As always, balance and moderation are key in designing a healthy diet. Whether choosing an Impossible Burger or a regular beef patty, it is important to look at the meal's overall nutritional content, including accompaniments like buns, toppings, and sides. Entire diet patterns determine health outcomes more than individual food items.

When examining such comparisons, it's also crucial to stay updated with current research on processed foods and the health implications of consuming meat alternatives versus whole food plant-based options. Ultimately, whether the Impossible Burger or traditional beef is the healthier choice may depend on personal dietary goals, preferences, and possible dietary restrictions.

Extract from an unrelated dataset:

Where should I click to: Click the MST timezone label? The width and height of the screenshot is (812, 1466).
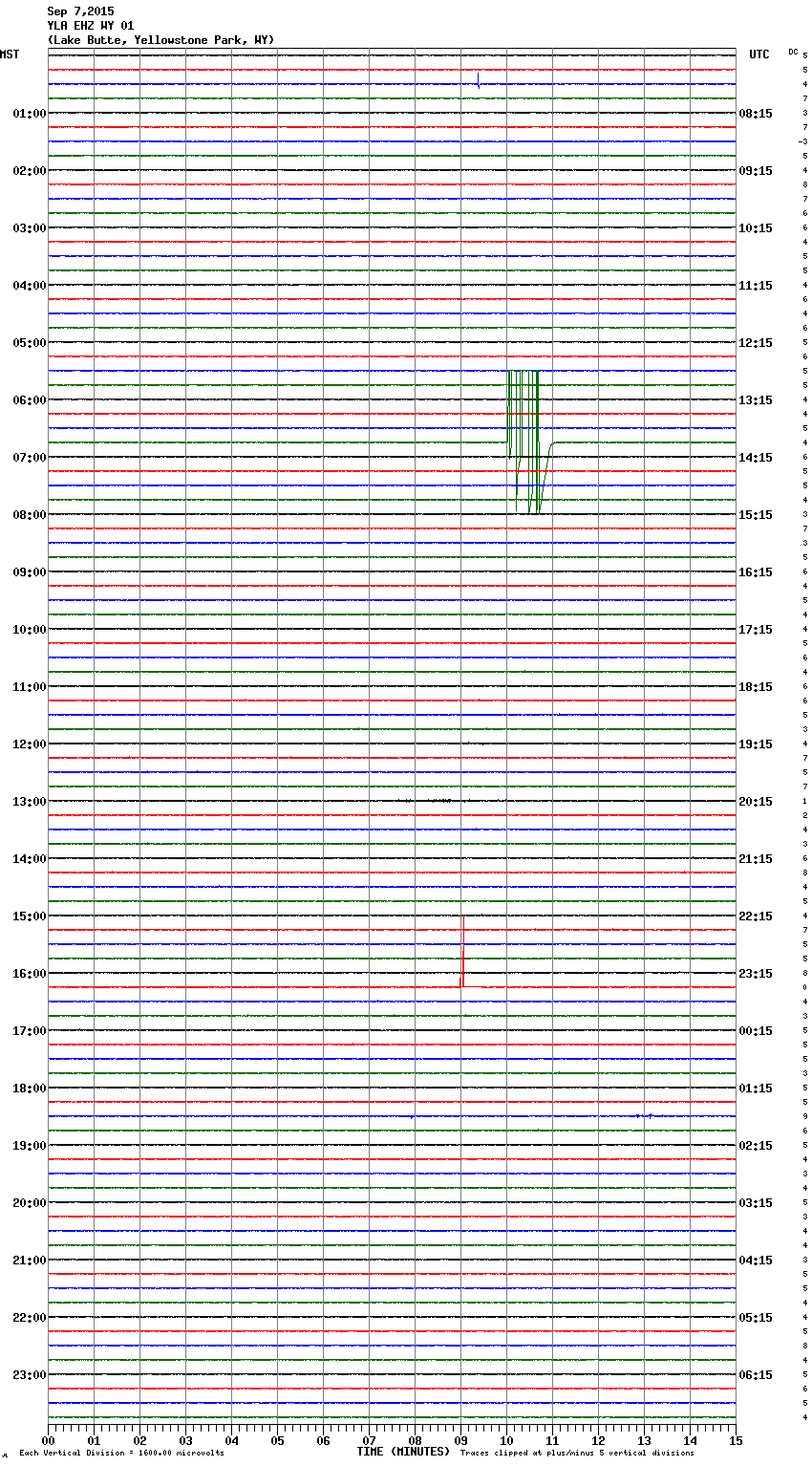click(x=10, y=54)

Ingredients Spotlight: Understanding Soy Leghemoglobin

Soy Leghemoglobin, a key ingredient in the Impossible Burger, has sparked a significant amount of interest and controversy. As consumers become more health-conscious, understanding the components of plant-based meat alternatives is crucial. Let's delve deeper into what Soy Leghemoglobin is, its purpose, and the health considerations associated with its consumption.

What is Soy Leghemoglobin?
Soy Leghemoglobin (SLH) is a protein derived from soy plants, particularly from the root nodules. It's structurally similar to the hemoglobin found in animal blood, which is why it can mimic the "bleeding" effect and meaty flavor of traditional burgers. SLH is produced through fermentation using genetically modified yeast, which enables the mass production necessary for commercial use.

Role in the Impossible Burger
The primary role of Soy Leghemoglobin in the Impossible Burger is to enhance the sensory experience—it imparts the savory taste and aroma characteristic of cooked beef. This ingredient is crucial in bridging the gap for those seeking a plant-based burger that satisfies like a meat-based counterpart.

Safety Assessment
The safety of Soy Leghemoglobin has been vigorously assessed. The U.S. Food and Drug Administration (FDA) gave a "no questions" response to the Generally Recognized As Safe (GRAS) notice for SLH, indicating that the agency has no safety concerns based on the data provided. Additionally, independent groups have conducted studies on SLH, looking into its potential allergenicity and toxicity. According to research, these studies have not demonstrated significant adverse effects of SLH when consumed at levels present in the Impossible Burger. For example, a 2019 study in the journal International Journal of Molecular Sciences evaluated the allergenicity potential of heme and its risk profile in individuals with Alpha-Gal Syndrome and found no major concerns.

Genetic Modification Considerations
As with many products involving genetically modified organisms (GMOs), there's a debate regarding the environmental and health implications. For Soy Leghemoglobin, the genetic modification occurs in yeast, which is used during the fermentation process to produce the heme. While this may raise concerns among some consumers, scientific consensus maintains that GMOs, as a category, are safe for consumption. It's worth noting, however, that the long-term health impacts of GMOs are still a topic of ongoing research. Consumers interested in avoiding GMOs for personal or environmental reasons may wish to consider this factor.

Environmental Impact
One of the arguments for consuming plant-based products like the Impossible Burger is their reduced environmental footprint relative to conventional meat. The production of SLH is argued to be less resource-intensive and more sustainable than raising livestock for meat. However, the environmental benefits of producing SLH via fermentation need to be weighed against the use of genetic modification and the broader impact of industrial agriculture on ecosystems and biodiversity.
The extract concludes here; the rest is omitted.